Elvis Presley’s “In the Ghetto” peaked at No. 3 on the American singles chart when it was released in 1969. The song tells the story of a Chicago family beset by poverty, crime, and violence. A verse halfway through portrays “a hungry little boy with a runny nose” who “plays in the street as the cold wind blows / In the ghetto / In the ghetto.” The music is a blend of folk, gospel, and dirge, with a haunting choir echoing the refrain—an unusual Top 10 hit.
The songwriter, Mac Davis, based his lyrics on the life of a boy he’d grown up with in Lubbock, Texas—“a black kid” whose home was in “a dirt-street ghetto.” Davis had originally called his song “The Vicious Circle”; not until the ’60s, he said, did the word “ghetto” cease to recall “Jewish ghettos in Poland.” During the civil-rights era, the word evolved “to describe the parts of urban areas where poor people were living and couldn’t get out,” Davis explained. “They were stuck there, and everybody took off to the suburbs.” His song makes no reference to the hungry little boy’s race, but arriving as it did in 1969—even refracted through Elvis—its allusions were clear. The ghetto was poor, black, urban, and difficult to escape. The ghetto was a problem, a riot waiting to happen, an object of pity and fear.
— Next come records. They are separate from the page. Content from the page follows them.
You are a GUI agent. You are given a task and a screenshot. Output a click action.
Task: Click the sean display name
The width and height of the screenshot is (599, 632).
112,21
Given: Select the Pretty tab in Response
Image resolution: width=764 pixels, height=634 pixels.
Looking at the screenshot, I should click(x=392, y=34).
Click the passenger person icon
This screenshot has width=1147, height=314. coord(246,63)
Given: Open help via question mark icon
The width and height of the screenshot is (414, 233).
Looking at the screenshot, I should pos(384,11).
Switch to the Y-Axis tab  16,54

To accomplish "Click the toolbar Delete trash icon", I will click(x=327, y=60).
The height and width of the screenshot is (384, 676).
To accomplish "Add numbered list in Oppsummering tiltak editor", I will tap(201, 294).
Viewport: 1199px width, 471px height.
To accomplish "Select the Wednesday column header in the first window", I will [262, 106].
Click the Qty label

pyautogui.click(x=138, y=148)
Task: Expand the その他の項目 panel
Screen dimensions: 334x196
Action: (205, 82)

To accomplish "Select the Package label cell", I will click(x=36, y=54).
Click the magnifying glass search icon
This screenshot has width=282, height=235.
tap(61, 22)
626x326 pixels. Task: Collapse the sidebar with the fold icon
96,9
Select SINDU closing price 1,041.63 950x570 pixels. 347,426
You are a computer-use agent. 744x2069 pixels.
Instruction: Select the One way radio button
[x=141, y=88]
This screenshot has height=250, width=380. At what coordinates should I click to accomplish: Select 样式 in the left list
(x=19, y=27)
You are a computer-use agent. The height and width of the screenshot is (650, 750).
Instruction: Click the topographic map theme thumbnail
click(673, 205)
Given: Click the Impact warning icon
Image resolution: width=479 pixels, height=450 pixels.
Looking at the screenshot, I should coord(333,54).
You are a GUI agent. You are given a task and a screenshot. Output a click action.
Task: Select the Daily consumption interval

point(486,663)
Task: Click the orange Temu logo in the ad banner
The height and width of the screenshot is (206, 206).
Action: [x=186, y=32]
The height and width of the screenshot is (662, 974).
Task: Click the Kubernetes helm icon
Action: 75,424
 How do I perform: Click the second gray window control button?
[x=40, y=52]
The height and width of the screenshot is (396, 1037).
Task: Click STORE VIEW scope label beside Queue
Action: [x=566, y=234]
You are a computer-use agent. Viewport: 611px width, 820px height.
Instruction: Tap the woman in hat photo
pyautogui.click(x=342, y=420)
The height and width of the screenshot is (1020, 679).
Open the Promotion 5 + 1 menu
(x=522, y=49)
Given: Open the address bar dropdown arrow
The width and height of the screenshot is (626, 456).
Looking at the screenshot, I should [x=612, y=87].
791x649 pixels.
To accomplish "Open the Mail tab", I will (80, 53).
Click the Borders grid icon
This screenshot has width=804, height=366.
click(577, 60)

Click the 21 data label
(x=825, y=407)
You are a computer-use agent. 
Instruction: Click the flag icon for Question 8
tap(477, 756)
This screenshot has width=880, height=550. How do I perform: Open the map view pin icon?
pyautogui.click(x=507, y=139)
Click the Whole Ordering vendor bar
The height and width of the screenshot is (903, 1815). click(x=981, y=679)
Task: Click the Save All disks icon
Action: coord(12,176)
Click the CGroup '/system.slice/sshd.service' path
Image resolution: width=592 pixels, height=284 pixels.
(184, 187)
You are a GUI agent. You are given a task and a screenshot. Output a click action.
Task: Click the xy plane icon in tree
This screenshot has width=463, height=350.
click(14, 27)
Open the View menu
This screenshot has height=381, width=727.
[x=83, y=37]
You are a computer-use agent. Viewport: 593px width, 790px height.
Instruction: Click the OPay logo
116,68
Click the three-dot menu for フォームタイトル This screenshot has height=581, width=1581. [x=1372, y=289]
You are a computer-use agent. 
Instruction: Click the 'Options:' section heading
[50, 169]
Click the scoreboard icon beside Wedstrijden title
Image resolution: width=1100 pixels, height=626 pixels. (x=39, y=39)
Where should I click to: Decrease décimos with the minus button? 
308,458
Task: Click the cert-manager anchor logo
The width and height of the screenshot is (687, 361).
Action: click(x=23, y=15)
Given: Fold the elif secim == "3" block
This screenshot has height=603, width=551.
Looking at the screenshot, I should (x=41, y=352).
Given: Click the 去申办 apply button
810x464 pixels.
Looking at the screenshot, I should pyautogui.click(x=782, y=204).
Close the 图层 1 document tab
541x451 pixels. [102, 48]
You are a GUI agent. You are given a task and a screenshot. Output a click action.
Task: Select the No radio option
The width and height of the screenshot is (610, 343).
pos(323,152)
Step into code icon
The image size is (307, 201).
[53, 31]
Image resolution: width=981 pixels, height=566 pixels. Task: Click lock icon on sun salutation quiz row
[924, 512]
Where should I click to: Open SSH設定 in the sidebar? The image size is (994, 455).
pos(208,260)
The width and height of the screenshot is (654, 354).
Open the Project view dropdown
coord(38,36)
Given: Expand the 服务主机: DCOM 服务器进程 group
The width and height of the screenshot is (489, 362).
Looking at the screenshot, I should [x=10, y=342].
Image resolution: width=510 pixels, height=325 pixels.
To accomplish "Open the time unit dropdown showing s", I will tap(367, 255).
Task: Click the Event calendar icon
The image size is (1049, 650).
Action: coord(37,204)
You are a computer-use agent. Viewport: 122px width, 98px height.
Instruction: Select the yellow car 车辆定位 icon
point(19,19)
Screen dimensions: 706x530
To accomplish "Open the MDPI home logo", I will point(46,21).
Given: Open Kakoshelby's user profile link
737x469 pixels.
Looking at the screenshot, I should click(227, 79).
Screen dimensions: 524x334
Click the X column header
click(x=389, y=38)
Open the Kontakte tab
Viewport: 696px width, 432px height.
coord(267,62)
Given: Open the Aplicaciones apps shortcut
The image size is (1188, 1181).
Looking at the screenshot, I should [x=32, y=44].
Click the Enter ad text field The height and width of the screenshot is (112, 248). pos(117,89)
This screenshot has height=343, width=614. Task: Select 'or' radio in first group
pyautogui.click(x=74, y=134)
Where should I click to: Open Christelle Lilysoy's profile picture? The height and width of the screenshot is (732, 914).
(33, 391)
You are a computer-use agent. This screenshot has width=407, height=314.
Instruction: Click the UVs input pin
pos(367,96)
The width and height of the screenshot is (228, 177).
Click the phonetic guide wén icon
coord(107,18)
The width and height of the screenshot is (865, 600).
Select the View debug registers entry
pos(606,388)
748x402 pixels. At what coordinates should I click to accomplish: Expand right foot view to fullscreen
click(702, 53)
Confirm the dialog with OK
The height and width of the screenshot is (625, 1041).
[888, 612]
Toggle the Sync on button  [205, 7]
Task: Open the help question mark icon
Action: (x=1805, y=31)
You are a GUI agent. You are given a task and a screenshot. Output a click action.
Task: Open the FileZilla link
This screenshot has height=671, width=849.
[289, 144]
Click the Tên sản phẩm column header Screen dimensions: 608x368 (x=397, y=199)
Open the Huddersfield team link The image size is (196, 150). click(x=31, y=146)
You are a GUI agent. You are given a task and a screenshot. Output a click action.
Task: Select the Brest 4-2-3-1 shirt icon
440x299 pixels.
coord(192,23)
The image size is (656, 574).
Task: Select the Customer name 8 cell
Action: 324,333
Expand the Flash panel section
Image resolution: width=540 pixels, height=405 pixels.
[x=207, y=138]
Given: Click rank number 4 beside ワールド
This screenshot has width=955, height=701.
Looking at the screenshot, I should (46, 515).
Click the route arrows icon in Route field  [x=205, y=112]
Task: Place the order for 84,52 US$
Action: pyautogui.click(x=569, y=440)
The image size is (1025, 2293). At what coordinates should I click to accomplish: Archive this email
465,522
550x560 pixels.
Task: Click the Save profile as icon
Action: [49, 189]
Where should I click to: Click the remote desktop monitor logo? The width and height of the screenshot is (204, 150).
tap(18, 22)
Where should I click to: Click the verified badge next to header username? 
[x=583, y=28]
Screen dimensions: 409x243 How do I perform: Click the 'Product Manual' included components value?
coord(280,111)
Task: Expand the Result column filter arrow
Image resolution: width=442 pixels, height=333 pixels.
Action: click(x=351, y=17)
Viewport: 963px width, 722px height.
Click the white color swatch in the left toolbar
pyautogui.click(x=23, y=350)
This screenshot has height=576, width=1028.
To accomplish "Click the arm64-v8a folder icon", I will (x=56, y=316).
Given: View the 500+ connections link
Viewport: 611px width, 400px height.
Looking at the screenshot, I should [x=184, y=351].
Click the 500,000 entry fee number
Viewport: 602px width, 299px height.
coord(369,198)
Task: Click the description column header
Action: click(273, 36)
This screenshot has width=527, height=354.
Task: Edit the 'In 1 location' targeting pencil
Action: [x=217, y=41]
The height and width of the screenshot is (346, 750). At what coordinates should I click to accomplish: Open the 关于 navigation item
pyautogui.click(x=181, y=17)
Nearly a half-century later, we use the word “ghetto” and its more palatable cousins—“the inner city,” “high-poverty neighborhoods,” “low-opportunity areas,” “underclass communities”—in much the same way. The races, and classes, mostly live apart in the United States, and the extremely poor still live in urban and suburban slums. It would be a mistake to believe that the uprisings in Ferguson and Baltimore, and the growing Black Lives Matter movement, are responding solely to killings by police. The protests are also about economic exclusion: joblessness, debt, housing insecurity, food deserts, and mass incarceration.
The African-American (and increasingly Latino) ghetto seems a fixture of modern American life, yet, as Davis notes, it’s of recent vintage. The term is commonly thought to derive from getto, an archaic Venetian word for “foundry.” In the 16th century, it came to describe the quarantine of Jews in a Venetian district once used for metalwork—an early instance of environmental racism. Throughout the cities of medieval Europe, anti-Semitism fueled brutal policies of segregation. Yet for hundreds of years, Jewish communities found ways to thrive and preserve their culture. Not so under Nazi rule: Warsaw’s walled-off quarter was a ghetto in name only. It had nothing to do with living apart; it was a portal of death.
In his new book Ghetto, the Princeton sociologist Mitchell Duneier begins by emending this “Nazi deception.” The Jewish ghetto, he writes, should be remembered not in connection with World War II, but on a historical spectrum from subjugation to flourishing. And we need a similar correction when it comes to the ghettos of 20th- and 21st-century America. “It has become harder and harder to recall the black ghettos of previous generations,” Duneier writes, “ghettos that were quite different from those we know now.”